Parenting style has a great impact on what kinds of people their children grow up to be, and how they live their lives. And by great impact, I obviously mean absolutely no effect whatsoever. I just spent like an hour on the phone with my parents, and the conversation obviously deviated at points into V’s exploits.

It’s hilarious to think we’re from the same parents, same home, same society, similar/same schools, and same college. Some, probably trivial, facts about his lifestyle:

  – A cell phone and his own land line, at least one off the hook, all the time. Both if the person on the other end of one is dumb.
  – 30-50 bucks a day OVER a monthly allowance of 1000 bucks for “stuff”? Don’t ask.
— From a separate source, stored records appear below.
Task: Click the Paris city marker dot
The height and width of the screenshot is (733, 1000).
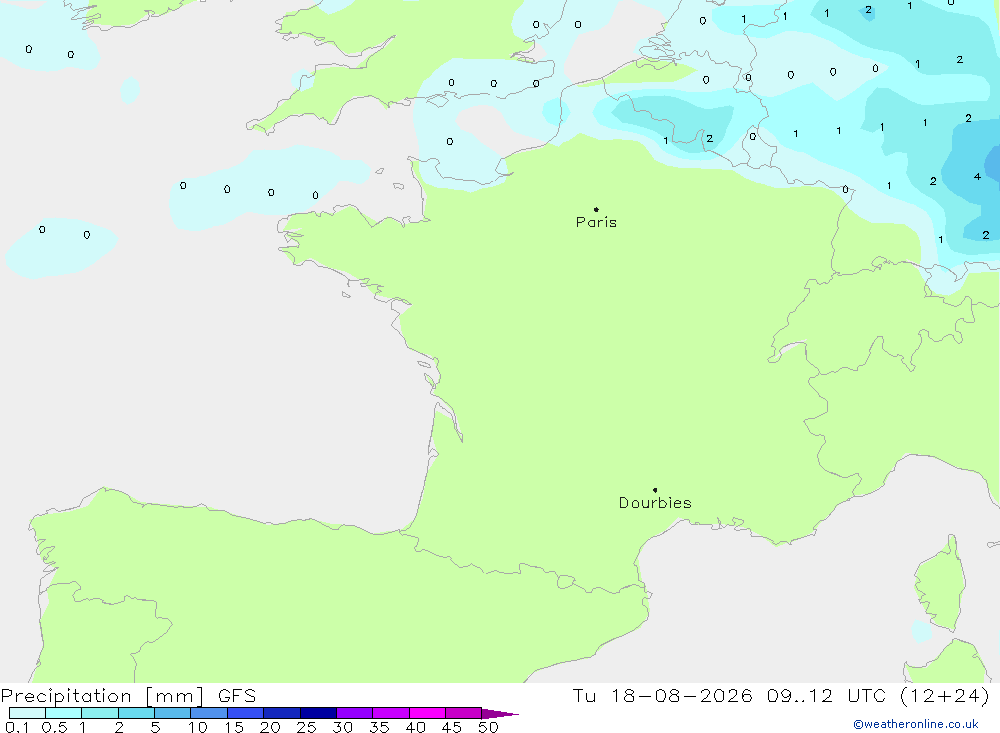Action: [x=596, y=209]

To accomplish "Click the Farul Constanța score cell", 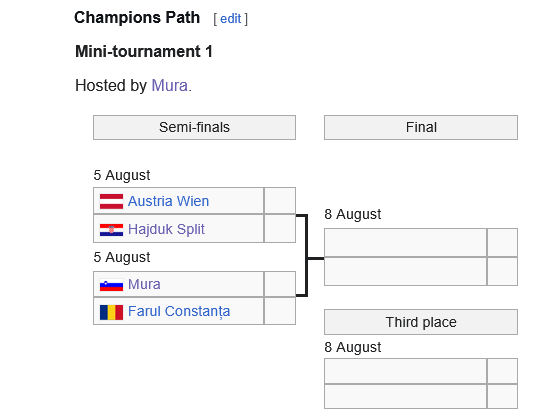I will (280, 311).
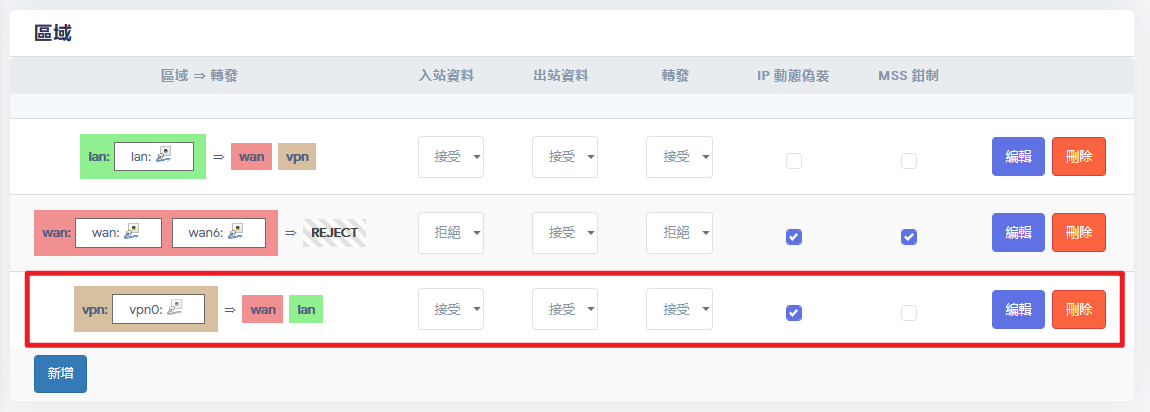This screenshot has width=1150, height=412.
Task: Click the tan vpn forwarding tag in lan row
Action: pyautogui.click(x=297, y=156)
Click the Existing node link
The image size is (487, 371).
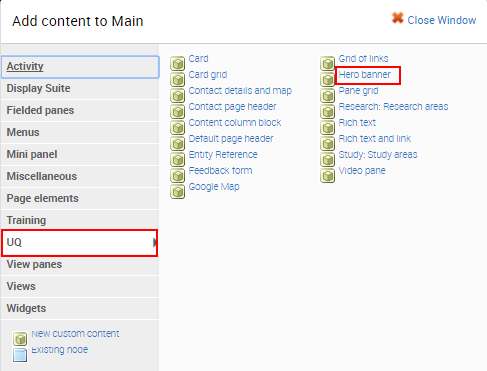click(x=60, y=350)

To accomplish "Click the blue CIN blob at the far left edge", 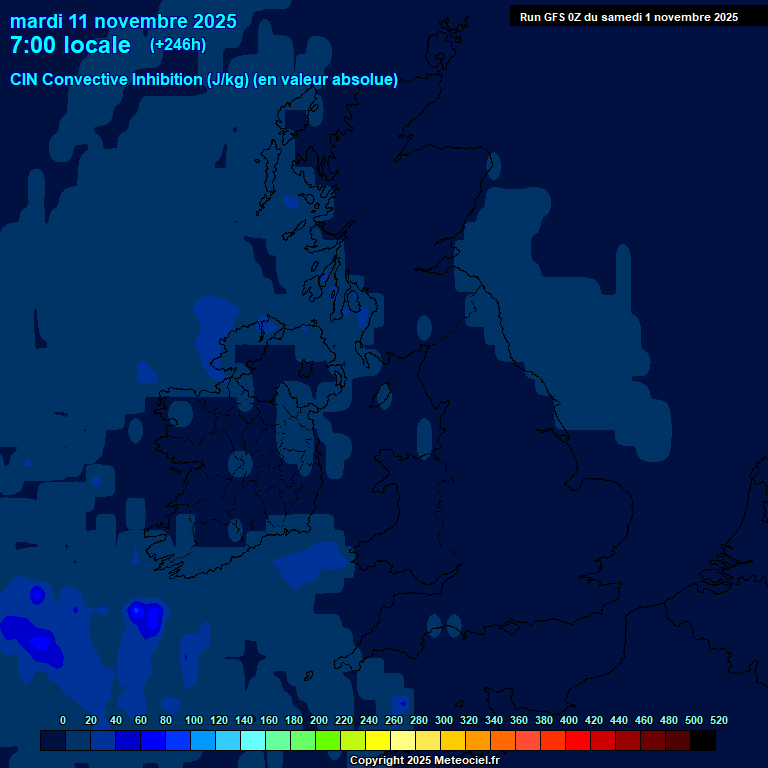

I don’t even want to know.
  – Driving around, I bet licenseless, in fancy cars.*
  – Has extreme interest in, knowledge of facts in things related to and participatory tendencies toward sport.
  – A billion friends and an insane social life involving never being at home.
  – Extremely easily swayed by trends and what people around him do.
  – Absolutely NO sorts of conversations with anybody at home, besides the necessities, like “give me more money”. Which involves humourous events like mom having to call him on his phone from another room to hear him.
  – A connoisseur of fine (and not so fine) Tamil cinema and resulting music.

I am cracking up. I will stop there.

I don’t think I am actually going to explicitly negate EACH AND EVERY ONE of those lines and call it my “lifestyle”. Not that I am embarrassed in anyway, but I bet you can do that in your head and save me the trouble. I plan to observe this sometime as an outisider, without “cramping his style”. Not to feel I’ve achieved anything vicariously, just because I am curious as to… where the curves start diverging.

(* Reminds me, men don’t have the luxury of feminine wiles to get away with this sort of thing. Like, *cough* some other people I know. Bet you assumed I forgot that, didn’t you?)